**TASK REQUIREMENTS:** Only the lines from the opening of the material through the line bearing "Given: Select third" should be reproduced, exactly and without pictures.

───── TASK MATERIAL

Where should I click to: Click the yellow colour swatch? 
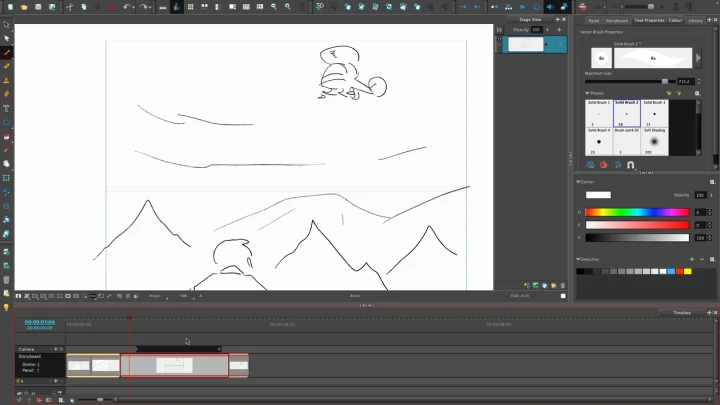tap(686, 271)
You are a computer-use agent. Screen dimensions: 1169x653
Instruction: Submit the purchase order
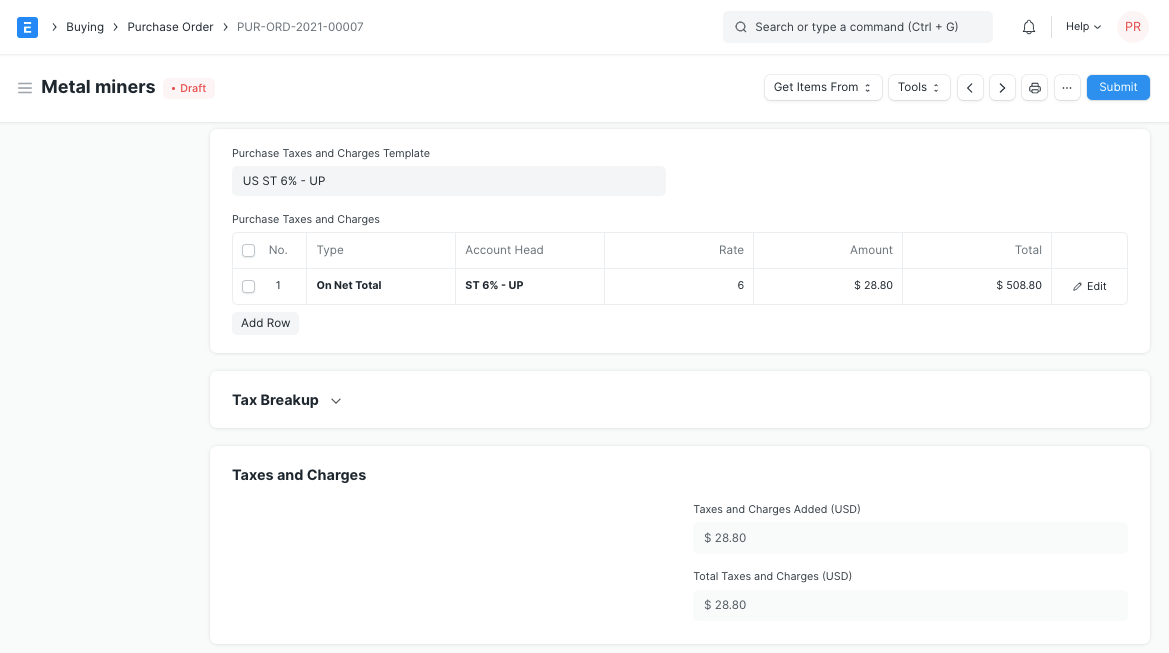tap(1117, 87)
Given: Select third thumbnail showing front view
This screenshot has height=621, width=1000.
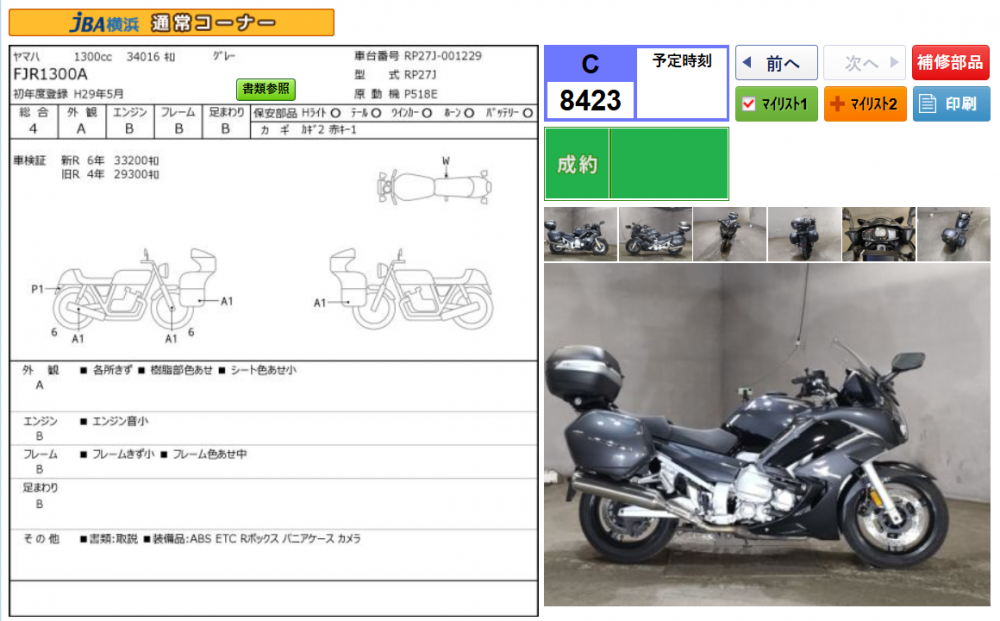Looking at the screenshot, I should [729, 234].
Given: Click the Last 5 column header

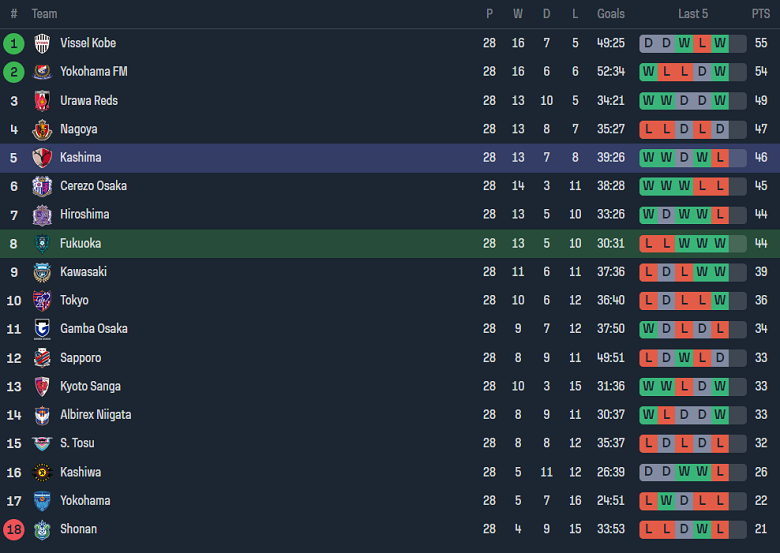Looking at the screenshot, I should point(692,14).
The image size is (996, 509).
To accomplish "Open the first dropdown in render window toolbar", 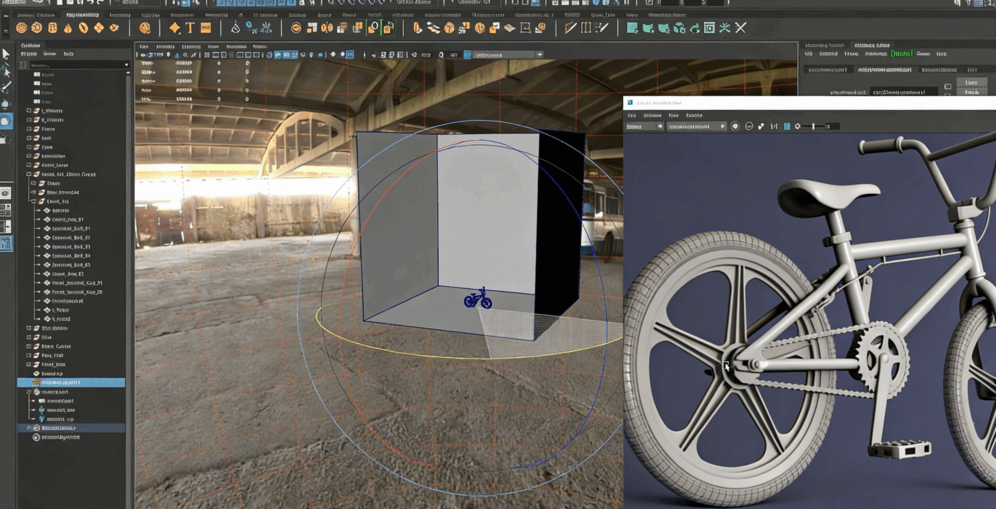I will [644, 127].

──────────

**RESULT:**
Where should I click to: Click the yellow colour swatch? 
tap(686, 271)
You are a computer-use agent. Screen dimensions: 1169x653
Instruction: Submit the purchase order
tap(1117, 87)
Given: Select third thumbnail showing front view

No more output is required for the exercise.